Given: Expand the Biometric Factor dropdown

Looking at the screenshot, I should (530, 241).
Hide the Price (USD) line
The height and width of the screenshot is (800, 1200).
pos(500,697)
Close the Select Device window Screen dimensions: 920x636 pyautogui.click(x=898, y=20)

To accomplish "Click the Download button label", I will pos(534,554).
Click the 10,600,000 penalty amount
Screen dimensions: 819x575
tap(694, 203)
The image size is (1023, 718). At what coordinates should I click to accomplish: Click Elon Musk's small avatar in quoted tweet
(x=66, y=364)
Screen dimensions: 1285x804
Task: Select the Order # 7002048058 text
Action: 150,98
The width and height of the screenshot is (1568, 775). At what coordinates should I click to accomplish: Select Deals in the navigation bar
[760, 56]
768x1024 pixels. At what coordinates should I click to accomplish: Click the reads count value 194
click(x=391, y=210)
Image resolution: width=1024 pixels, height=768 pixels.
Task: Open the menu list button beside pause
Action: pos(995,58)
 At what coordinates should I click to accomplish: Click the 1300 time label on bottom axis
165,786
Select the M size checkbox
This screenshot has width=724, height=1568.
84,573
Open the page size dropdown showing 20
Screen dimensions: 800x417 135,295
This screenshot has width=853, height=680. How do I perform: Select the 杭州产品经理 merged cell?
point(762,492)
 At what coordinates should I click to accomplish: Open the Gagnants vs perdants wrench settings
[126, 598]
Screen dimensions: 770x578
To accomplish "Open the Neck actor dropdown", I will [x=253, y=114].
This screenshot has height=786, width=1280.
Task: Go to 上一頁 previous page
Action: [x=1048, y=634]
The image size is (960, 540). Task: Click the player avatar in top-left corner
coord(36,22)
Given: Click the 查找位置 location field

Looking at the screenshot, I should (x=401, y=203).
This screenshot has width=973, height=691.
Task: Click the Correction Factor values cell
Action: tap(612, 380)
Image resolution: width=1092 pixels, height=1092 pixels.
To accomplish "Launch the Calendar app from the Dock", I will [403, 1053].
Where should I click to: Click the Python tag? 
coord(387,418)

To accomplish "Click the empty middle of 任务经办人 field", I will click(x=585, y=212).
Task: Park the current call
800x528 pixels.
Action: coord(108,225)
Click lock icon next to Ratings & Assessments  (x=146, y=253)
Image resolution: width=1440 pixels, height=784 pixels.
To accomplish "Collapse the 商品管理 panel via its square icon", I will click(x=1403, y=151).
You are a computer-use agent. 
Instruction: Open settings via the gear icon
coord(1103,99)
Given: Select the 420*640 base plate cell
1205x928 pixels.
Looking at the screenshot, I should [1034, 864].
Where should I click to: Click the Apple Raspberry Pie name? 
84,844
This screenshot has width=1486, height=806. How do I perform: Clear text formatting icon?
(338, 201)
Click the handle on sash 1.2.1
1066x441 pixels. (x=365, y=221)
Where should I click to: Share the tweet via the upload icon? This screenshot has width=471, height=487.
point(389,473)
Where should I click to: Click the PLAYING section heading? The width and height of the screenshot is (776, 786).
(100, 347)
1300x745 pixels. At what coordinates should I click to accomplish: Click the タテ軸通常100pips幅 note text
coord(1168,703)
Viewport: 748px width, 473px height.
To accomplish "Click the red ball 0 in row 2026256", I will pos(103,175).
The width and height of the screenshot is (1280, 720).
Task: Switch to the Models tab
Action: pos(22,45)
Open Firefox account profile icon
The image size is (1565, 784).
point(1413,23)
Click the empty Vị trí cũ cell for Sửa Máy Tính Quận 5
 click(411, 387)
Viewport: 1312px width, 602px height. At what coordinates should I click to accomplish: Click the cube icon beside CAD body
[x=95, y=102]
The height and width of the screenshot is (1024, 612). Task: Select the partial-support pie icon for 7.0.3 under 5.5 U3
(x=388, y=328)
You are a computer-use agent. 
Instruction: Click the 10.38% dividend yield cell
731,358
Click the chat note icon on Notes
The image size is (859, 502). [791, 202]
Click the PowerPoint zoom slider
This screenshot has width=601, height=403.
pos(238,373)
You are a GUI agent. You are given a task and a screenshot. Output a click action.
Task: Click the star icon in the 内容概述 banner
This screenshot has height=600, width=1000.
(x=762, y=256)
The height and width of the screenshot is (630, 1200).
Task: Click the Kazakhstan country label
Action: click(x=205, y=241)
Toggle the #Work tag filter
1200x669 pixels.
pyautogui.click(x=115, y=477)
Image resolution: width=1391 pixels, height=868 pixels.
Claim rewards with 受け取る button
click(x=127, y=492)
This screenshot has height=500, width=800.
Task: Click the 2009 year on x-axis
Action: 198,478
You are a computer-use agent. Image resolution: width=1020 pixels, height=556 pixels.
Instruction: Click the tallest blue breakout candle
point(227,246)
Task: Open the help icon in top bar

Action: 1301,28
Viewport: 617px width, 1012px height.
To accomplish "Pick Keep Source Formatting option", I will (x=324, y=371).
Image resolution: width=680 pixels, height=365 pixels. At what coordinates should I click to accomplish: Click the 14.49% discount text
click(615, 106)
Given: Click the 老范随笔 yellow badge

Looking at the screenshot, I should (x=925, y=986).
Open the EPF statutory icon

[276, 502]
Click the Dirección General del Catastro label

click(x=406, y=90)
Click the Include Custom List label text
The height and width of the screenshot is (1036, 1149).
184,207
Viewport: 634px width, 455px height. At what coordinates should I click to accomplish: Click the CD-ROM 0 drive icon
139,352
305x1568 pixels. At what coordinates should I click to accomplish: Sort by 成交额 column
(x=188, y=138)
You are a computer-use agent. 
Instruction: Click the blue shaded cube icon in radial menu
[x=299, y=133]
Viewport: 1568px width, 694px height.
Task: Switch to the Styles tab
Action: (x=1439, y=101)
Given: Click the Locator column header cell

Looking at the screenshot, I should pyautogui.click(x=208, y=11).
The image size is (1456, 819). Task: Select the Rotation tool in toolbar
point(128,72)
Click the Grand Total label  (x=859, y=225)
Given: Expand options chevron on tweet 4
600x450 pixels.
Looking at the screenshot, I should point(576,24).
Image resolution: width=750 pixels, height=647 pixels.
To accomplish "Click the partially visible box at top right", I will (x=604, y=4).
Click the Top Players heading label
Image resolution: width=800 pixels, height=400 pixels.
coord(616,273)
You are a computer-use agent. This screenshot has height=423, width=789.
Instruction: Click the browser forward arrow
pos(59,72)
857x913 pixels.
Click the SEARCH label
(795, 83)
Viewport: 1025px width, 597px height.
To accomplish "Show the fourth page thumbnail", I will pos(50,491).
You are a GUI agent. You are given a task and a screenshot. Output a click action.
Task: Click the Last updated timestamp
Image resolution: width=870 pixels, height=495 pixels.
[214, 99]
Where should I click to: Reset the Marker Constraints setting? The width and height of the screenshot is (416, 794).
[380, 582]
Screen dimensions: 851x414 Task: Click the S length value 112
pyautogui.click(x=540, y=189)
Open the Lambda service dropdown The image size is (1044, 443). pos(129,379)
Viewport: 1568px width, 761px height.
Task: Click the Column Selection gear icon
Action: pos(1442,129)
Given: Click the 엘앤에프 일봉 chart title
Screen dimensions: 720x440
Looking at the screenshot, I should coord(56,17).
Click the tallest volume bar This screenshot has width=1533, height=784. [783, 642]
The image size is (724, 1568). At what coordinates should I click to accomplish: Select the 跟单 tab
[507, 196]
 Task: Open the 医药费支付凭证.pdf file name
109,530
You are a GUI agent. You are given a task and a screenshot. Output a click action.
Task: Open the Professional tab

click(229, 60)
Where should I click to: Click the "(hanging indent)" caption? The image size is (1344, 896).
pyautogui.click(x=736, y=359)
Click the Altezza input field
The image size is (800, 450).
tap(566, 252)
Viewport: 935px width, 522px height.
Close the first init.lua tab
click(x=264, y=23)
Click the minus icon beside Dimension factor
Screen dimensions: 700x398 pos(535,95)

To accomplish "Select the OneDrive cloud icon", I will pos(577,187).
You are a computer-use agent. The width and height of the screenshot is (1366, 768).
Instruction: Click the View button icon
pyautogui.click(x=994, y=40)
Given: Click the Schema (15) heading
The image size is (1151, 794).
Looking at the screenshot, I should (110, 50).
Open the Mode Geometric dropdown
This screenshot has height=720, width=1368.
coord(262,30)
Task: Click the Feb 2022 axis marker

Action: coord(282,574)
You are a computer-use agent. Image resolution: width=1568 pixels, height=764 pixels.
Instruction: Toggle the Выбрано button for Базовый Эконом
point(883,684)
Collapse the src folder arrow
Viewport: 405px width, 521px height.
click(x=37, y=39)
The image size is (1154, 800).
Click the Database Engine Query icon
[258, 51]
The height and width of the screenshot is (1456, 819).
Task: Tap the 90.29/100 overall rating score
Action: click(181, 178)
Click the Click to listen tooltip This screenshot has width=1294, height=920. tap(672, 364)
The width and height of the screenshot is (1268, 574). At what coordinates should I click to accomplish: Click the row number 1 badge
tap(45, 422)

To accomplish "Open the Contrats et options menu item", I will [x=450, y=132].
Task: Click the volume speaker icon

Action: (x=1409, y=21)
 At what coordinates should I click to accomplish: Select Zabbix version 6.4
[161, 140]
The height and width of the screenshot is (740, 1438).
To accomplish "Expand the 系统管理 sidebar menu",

> **Required action**:
Leave out every line above except those from the line with "Click the SEARCH label" up to and including the line with "Task: Click the Last updated timestamp", and copy those exactly.

> **Expected output**:
Click the SEARCH label
(795, 83)
Viewport: 1025px width, 597px height.
To accomplish "Show the fourth page thumbnail", I will pos(50,491).
You are a GUI agent. You are given a task and a screenshot. Output a click action.
Task: Click the Last updated timestamp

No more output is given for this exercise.